Coal is a combustible black or brownish-black sedimentary rock, formed as rock strata called coal seams. Coal is mostly carbon with variable amounts of other elements, chiefly hydrogen, sulfur, oxygen, and nitrogen.[1] Coal is formed when dead plant matter decays into peat and is converted into coal by the heat and pressure of deep burial over millions of years.[2] Vast deposits of coal originate in former wetlands—called coal forests—that covered much of the Earth's tropical land areas during the late Carboniferous (Pennsylvanian) and Permian times.[3][4] However, many significant coal deposits are younger than this and originate from the Mesozoic and Cenozoic eras.

Sedimentary rock
Bituminous coal, the most common coal grade

Coal is primarily used as a fuel. While coal has been known and used for thousands of years, its usage was limited until the Industrial Revolution. With the invention of the steam engine, coal consumption increased. In 2020 coal supplied about a quarter of the world's primary energy and over a third of its electricity.[5] Some iron and steel making and other industrial processes burn coal.
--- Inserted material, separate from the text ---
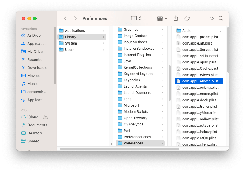Select Downloads in the sidebar

37,68
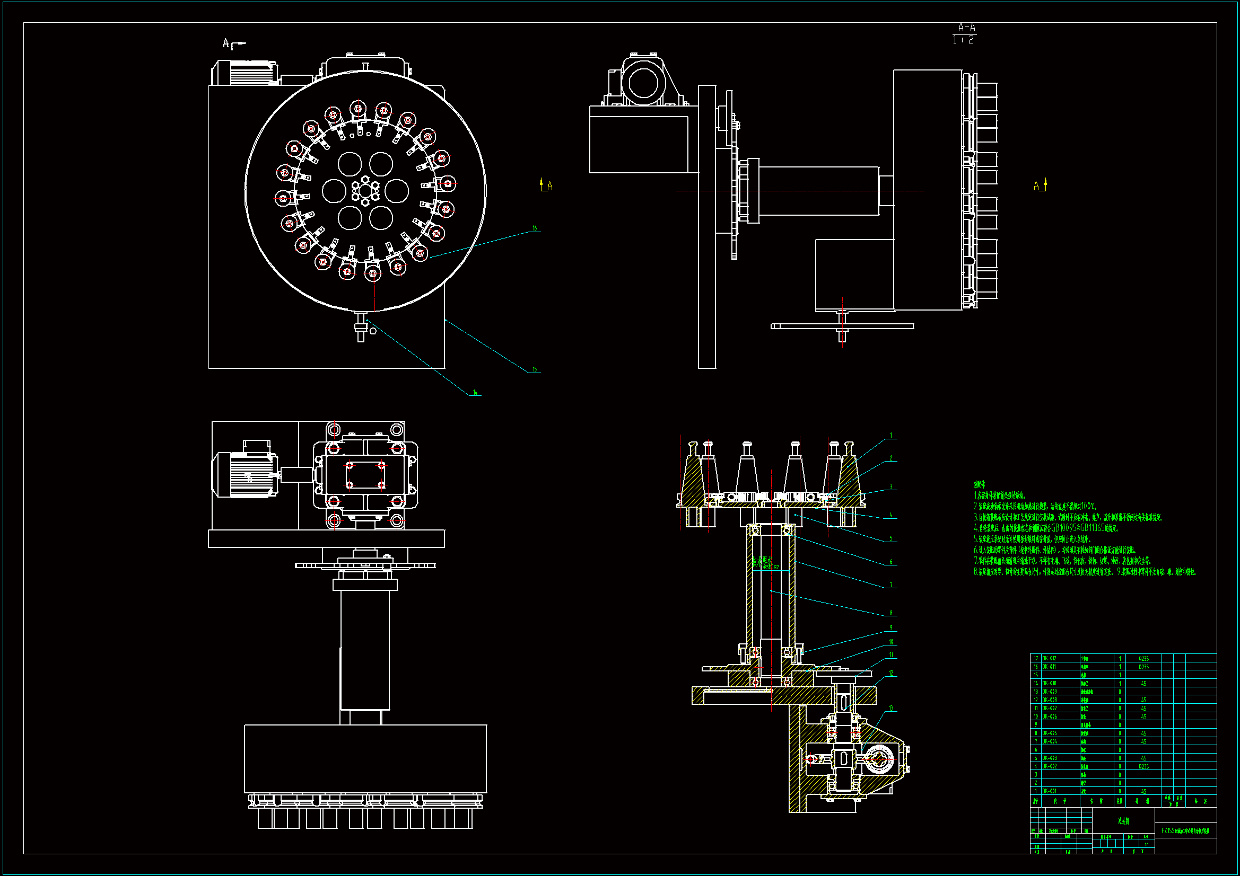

The extraction and use of coal causes premature deaths and illness.[6] The use of coal damages the environment, and it is the largest anthropogenic source of carbon dioxide contributing to climate change. 14 billion tonnes of carbon dioxide was emitted by burning coal in 2020,[7] which is 40% of the total fossil fuel emissions[8] and over 25% of total global greenhouse gas emissions.[9] As part of the worldwide energy transition many countries have reduced or eliminated their use of coal power.[10][11] The UN Secretary General asked governments to stop building new coal plants by 2020.[12] Global coal use peaked in 2013.[13] To meet the Paris Agreement target of keeping global warming to below 2 °C (3.6 °F) coal use needs to halve from 2020 to 2030,[14] and phasing down coal was agreed in the Glasgow Climate Pact.

The largest consumer and importer of coal in 2020 was China. China accounts for almost half the world's annual coal production, followed by India with about a tenth. Indonesia and Australia export the most, followed by Russia.[15]